— Exercise details —
Reproduce, exactly as they appear, the line containing "Open paz_padilla username" and every line after it, ending with the last line of the records.

** Opening Task inputs block **

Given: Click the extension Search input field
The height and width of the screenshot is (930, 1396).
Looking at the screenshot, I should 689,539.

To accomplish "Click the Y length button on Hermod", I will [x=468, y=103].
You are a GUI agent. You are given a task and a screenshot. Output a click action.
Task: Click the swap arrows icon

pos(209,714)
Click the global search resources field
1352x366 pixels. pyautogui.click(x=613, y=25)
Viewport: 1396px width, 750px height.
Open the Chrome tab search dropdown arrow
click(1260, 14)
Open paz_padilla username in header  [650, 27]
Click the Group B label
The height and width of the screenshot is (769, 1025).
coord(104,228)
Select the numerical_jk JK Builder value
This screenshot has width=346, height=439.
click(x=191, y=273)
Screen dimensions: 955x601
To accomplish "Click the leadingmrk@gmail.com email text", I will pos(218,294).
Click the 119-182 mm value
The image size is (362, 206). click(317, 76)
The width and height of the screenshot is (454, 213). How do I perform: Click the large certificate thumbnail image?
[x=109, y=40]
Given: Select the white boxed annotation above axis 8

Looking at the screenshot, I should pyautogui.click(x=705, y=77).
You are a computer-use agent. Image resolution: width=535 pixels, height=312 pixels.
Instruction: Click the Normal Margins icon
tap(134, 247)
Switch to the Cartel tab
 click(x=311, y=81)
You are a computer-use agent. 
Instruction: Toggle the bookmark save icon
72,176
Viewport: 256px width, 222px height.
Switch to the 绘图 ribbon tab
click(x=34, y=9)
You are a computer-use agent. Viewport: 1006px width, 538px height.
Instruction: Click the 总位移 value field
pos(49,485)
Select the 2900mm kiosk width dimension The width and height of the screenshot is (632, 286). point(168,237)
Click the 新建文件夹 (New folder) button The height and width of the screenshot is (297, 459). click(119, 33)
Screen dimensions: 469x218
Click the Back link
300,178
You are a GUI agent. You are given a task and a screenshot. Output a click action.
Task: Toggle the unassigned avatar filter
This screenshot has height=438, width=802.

** Closing Task inputs block **

— Response to the exercise —
Open paz_padilla username in header  [650, 27]
Click the Group B label
The height and width of the screenshot is (769, 1025).
coord(104,228)
Select the numerical_jk JK Builder value
This screenshot has width=346, height=439.
click(x=191, y=273)
Screen dimensions: 955x601
To accomplish "Click the leadingmrk@gmail.com email text", I will pos(218,294).
Click the 119-182 mm value
The image size is (362, 206). click(317, 76)
The width and height of the screenshot is (454, 213). How do I perform: Click the large certificate thumbnail image?
[x=109, y=40]
Given: Select the white boxed annotation above axis 8

Looking at the screenshot, I should pyautogui.click(x=705, y=77).
You are a computer-use agent. Image resolution: width=535 pixels, height=312 pixels.
Instruction: Click the Normal Margins icon
tap(134, 247)
Switch to the Cartel tab
 click(x=311, y=81)
You are a computer-use agent. 
Instruction: Toggle the bookmark save icon
72,176
Viewport: 256px width, 222px height.
Switch to the 绘图 ribbon tab
click(x=34, y=9)
You are a computer-use agent. Viewport: 1006px width, 538px height.
Instruction: Click the 总位移 value field
pos(49,485)
Select the 2900mm kiosk width dimension The width and height of the screenshot is (632, 286). point(168,237)
Click the 新建文件夹 (New folder) button The height and width of the screenshot is (297, 459). click(119, 33)
Screen dimensions: 469x218
Click the Back link
300,178
You are a GUI agent. You are given a task and a screenshot. Output a click action.
Task: Toggle the unassigned avatar filter
This screenshot has height=438, width=802.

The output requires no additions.